**TASK INSTRUCTIONS**
With pictures left out, output exactly the lines of the listing below from the line that has "Where should I click to: Reveal" to the line that has "Tap the チケット ticket icon", both lines kept.

**RECORD SET**
------------

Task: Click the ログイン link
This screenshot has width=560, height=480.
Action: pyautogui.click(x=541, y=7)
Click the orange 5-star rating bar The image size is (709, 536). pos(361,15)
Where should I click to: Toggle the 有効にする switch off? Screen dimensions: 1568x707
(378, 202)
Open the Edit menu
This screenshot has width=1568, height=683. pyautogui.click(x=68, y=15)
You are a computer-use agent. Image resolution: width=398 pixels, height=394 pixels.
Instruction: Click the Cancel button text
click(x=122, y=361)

------------

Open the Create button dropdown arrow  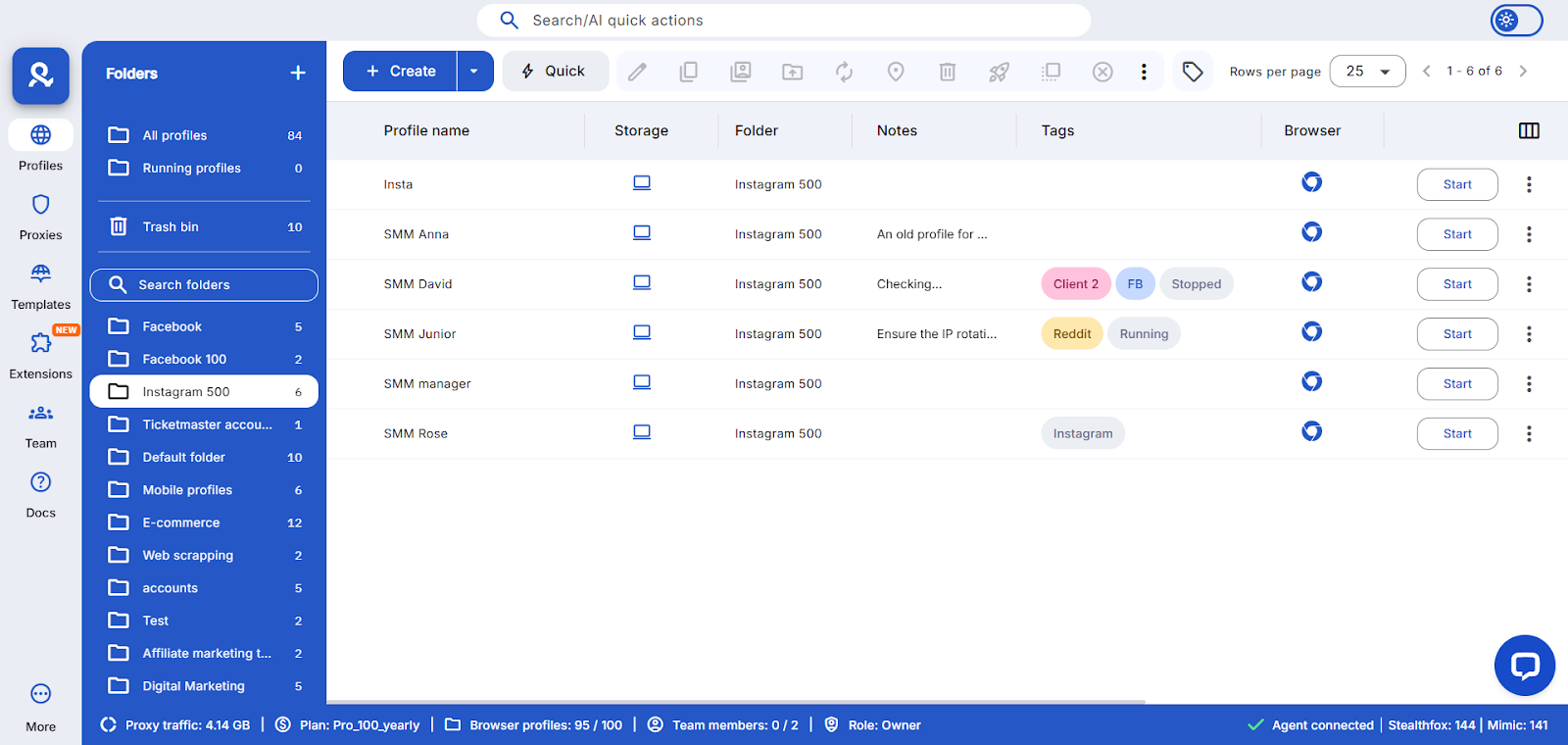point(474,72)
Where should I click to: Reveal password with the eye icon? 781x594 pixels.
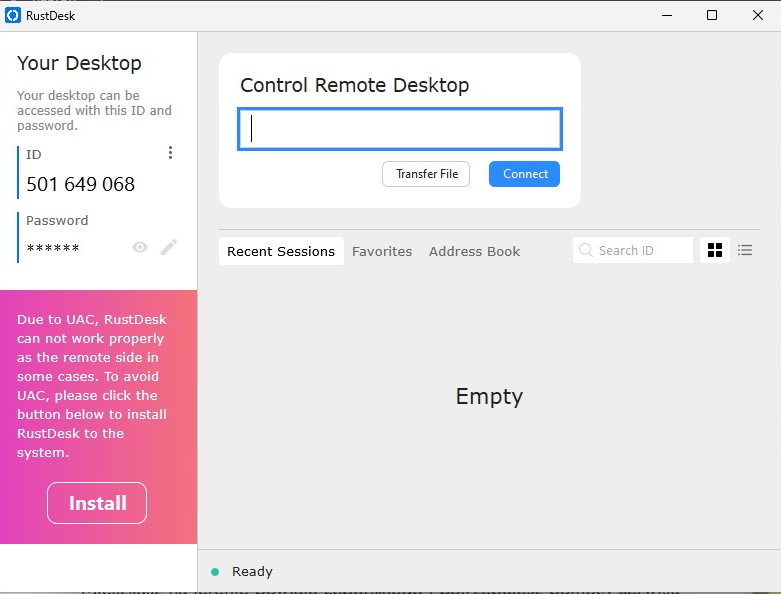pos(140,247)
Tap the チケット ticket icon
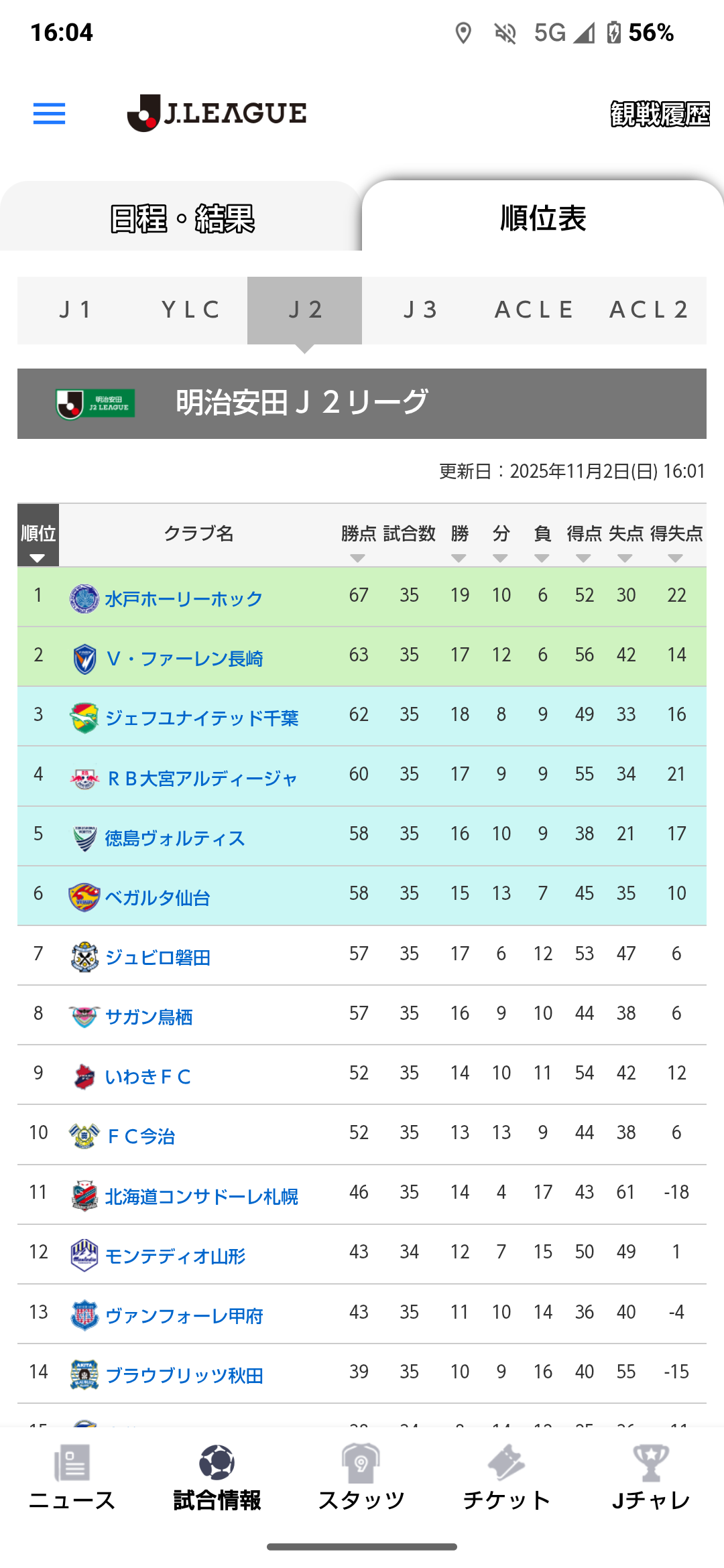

------------

**SOLUTION FOR THIS TASK**
Where should I click to: Reveal password with the eye icon? 781x594 pixels.
pos(140,247)
Tap the チケット ticket icon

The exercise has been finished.